I will never trust Paul Ryan again. Actually I don't trust one single democrat or 95% of the republicans. We need to find a way to clean house in Washington, and I think North Dakota too.


----------



## Habitat Hugger (Jan 19, 2005)

I admit I don't understand any of this trade and tax stuff!?! I've been trying to figure it out and sort out all the stuff with it. I guess, I'll have to defer to our legally elected reps on this one and let them make the decision for us. 
Like most things political, there are probably some bad things and probably some good things too. Never100% good or bad.

I can't understand the hold Grover Nordquist has over he House Republicans. I never got a chance to vote for him, nor did any other AMERICAN that I know of! I'm against new taxes BUT most importantly LESS GOVERNMENT WASTE that surrounds us all daily! Listened to the radio while cutting the lawn yesterday and heard 4 paid advertisements for the Bismack Airport!?!? HIH?? Can I fly out of the Mandan Airport? Or the Linton or Glen Ullin Airport? One of many many examples I see and hear of every single day!


----------



## shaug (Mar 28, 2011)

I like Grover Nordquist. Saw him in Bismarck a couple years ago. Here is part of his speech:

GROVER NORQUIST: We had the pledge out there and we branded the modern Republican as the party that would not raise your taxes, Branding is important. Coca-Cola spends a lot of time, quality control branding Coca-Cola. Everybody knows what's in Coca-Cola. And so you can buy a bottle of Coke, take it home, you don't have to ask what's in it, or read the ingredients, or ask your friends about. You just take it home, you drink it.

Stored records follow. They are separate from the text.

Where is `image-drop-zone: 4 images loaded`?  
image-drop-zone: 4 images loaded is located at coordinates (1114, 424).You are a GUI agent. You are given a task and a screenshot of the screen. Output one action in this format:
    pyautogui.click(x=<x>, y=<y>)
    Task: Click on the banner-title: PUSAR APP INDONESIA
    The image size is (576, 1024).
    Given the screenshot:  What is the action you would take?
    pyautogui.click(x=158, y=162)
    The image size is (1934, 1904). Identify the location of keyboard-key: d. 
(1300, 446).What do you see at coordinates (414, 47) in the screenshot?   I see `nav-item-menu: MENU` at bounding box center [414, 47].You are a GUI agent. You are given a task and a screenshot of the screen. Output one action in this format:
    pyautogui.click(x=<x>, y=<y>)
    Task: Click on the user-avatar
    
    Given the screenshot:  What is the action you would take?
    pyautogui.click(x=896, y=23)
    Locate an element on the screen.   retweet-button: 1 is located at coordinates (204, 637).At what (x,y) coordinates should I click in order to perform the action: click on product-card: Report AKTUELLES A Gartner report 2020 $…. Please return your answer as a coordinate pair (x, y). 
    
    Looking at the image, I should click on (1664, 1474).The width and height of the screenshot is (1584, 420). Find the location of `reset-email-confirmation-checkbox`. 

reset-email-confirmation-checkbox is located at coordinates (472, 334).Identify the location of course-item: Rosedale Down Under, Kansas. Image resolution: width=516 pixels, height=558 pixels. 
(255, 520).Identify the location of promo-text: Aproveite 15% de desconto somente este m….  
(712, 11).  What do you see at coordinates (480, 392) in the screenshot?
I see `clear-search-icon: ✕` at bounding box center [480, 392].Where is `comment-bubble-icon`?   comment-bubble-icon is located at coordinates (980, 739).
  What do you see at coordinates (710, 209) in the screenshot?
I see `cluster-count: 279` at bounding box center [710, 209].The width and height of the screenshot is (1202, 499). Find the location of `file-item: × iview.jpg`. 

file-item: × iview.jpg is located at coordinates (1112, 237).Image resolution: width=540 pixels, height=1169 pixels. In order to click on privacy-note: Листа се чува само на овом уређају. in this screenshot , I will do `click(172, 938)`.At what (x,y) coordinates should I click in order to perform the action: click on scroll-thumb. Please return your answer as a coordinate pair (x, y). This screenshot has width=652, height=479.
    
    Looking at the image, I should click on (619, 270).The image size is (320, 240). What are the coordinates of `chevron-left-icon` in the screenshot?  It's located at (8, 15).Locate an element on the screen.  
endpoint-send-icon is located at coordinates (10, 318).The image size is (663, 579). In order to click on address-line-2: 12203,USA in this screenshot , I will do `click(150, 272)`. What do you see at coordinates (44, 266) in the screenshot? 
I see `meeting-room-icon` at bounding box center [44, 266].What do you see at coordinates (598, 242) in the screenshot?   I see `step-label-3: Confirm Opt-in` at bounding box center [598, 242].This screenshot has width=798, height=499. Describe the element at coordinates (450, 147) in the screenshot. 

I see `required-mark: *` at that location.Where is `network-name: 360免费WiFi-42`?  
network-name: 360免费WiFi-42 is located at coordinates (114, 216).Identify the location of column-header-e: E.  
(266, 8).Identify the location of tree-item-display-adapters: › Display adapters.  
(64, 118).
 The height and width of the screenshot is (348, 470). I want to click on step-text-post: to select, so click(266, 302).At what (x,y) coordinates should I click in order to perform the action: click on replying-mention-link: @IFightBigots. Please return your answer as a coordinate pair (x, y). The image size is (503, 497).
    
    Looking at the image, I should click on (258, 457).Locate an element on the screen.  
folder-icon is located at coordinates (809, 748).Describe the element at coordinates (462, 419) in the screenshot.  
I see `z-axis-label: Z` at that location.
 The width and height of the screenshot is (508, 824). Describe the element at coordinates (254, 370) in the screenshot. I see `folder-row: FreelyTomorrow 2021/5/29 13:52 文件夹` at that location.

If you get two-thirds the way through your bottle of Coke and you look in and there is a rat head in what's left in your Coke bottle, you do not say to yourself, 'You know, I'm wondering whether I'm going to finish all of the rest of this particular bottle of Coke this evening.' You begin to wonder whether you'll buy Coke in the future, you go on local TV and you show the cool rat head. Coca-Cola has a very large problem worldwide. It damages the brand. Republican elected officials who vote for tax increases are rat heads in the Coke bottle. They damage the brand for everybody else.


----------